Los hechos violentos que se han presentado en Estado, en todas las regiones, lo mismo en el sur que en el norte, sin olvidar el centro o la misma capital, hablan de lo generalizado y diseminado del poder de acción de los grupos delictivos.
Las criticas al gobierno se están dando al por mayor, sin embargo, pocos hablan de las causas y orígenes de la violencia, y la manera en que la sociedad debe enfrentarlos.
No podemos cerrar los ojos y decir que los crímenes cometidos contra agentes de las corporaciones policíacas, son hechos aislados, ni tampoco podemos conformarnos con el clásico discurso de ajuste de cuentas.
Sin ser un experto en el tema de la seguridad publica, pero si un observador critico, puedo decir, que saltan a la vista serios problemas estructurales en las instituciones encargadas de la seguridad pública y la procuración de justicia.
Ambas ramas, que son las encargadas de velar por el imperio de la Ley y del estado de derecho, se encuentran descoordinados, sin una dirección clara, sin objetivos definidos y en muchos casos, coludidas con los delincuentes.
En primer término, la seguridad publica, entendida esta, como la acción de Estado, encargada de velar por la integridad física y patrimonial del ciudadano, pasa principalmente por la labor preventiva del delito.
Es en este renglón, en el de la prevención, donde menos herramientas legales, financieras y hasta logísticas, existen para llevar acabo tan importante tarea, ya que se debe evitar que se cometan los delitos, y la instancia de procuración de justicia, en teoría debiese ocuparse menos, si la prevención funcionara. En términos coloquiales, tapar los pozos antes que se ahoguen los niños.

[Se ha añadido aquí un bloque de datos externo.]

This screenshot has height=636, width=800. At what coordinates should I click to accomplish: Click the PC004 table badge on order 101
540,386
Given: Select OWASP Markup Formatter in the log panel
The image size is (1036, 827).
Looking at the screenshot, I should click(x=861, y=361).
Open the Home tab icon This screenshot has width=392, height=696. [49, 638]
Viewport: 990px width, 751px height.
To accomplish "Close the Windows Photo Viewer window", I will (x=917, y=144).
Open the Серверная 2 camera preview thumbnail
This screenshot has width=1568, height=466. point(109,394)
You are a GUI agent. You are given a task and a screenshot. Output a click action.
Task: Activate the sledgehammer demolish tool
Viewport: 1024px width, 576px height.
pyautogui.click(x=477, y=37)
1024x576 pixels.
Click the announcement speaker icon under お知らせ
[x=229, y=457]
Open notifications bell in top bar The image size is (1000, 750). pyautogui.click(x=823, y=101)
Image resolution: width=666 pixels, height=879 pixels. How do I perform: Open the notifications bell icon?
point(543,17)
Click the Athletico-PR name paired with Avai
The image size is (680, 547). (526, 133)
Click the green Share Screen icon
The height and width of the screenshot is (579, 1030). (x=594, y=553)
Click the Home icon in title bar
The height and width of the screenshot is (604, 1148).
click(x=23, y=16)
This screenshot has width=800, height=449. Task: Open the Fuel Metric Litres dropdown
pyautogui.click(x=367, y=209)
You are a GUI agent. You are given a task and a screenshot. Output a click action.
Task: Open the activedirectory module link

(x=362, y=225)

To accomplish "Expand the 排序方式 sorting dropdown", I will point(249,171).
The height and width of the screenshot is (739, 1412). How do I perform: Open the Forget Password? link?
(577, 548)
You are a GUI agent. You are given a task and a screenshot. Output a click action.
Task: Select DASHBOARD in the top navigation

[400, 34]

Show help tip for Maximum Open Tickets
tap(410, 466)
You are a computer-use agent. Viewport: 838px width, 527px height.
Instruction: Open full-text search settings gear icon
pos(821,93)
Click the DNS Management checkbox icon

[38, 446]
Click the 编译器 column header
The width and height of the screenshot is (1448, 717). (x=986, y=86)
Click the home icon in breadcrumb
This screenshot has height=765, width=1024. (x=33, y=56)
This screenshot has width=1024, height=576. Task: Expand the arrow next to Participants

Por tal razón, estoy convencido que la instancia de las policías preventivas municipales, deben ser fortalecidas, capacitadas, dotadas de las herramientas jurídicas y de las armas necesarias para la prevención, de actos de delincuencia común y crímenes relacionados con la aportación de armas de fuego de uso exclusivo del ejercito y narcotráfico, que son las que se llevan las 8 columnas casi a diario en cualquier localidad, grande o pequeña de Sonora.
Por tanto, creo que el esfuerzo fiscal que se realizo en crear la Policía Estatal Preventiva (mejor conocida como “los rojos”), no dio el resultado que se esperaba, ya que se encuentra desarticulado del primer principio de control para garantizar la seguridad: del territorio.
Dicha corporación, se dedico a viajar de un lado a otro de la Entidad, participando principalmente en conflictos sociales, más que de seguridad.
Esa fuerte inversión, en edificios, vehículos, armas, capacitación, uniformes y hasta programas de televisión, tuvieran un mejor desempeño, si se hubieran destinado a fortalecer las corporaciones municipales de las comunidades con mas altos indicies delictivos en el Estado, y fortalecer y ampliar la capacidad de acción de la Policía Judicial del Estado.
Por otro lado no debemos perdernos en la facilidad de llamar a los militares para que resuelvan los problemas de la autoridad civil, debemos pugnar por la creación de nuevas leyes que faculten y potencien a los aparatos de seguridad pública y de procuración de justicia.
Otro asunto importante que pueden hacer nuestros legisladores federales, es revisar la Ley de Federal de Armas, y eliminar las trabas burocráticas, para que el ejército pueda abastecer del equipo necesario a los Estados y los Municipios en función de sus necesidades y capacidades financieras; Por que en este momento, un municipio ni teniendo la voluntad y los recursos para equipar a sus agentes puede hacerlo, debido a ese control que las fuerzas castrenses tienen sobre las armas, pero solo la de los policías, por que las de los delincuentes no hay quien las controle.
El Estado tiene que echar mano de todos los recursos a su alcance para poner fin a esta ola de violencia que se ha desatado, esperemos que las medidas tomadas por el Ejecutivo, de remover al comandante de “los rojos” y poner en su lugar a un “judicial”, puedan ayudar a mejorar la coordinación, y con ello restablecer la paz social, que se ha visto perdida en estos últimos días. Al menos démosle el beneficio de la duda.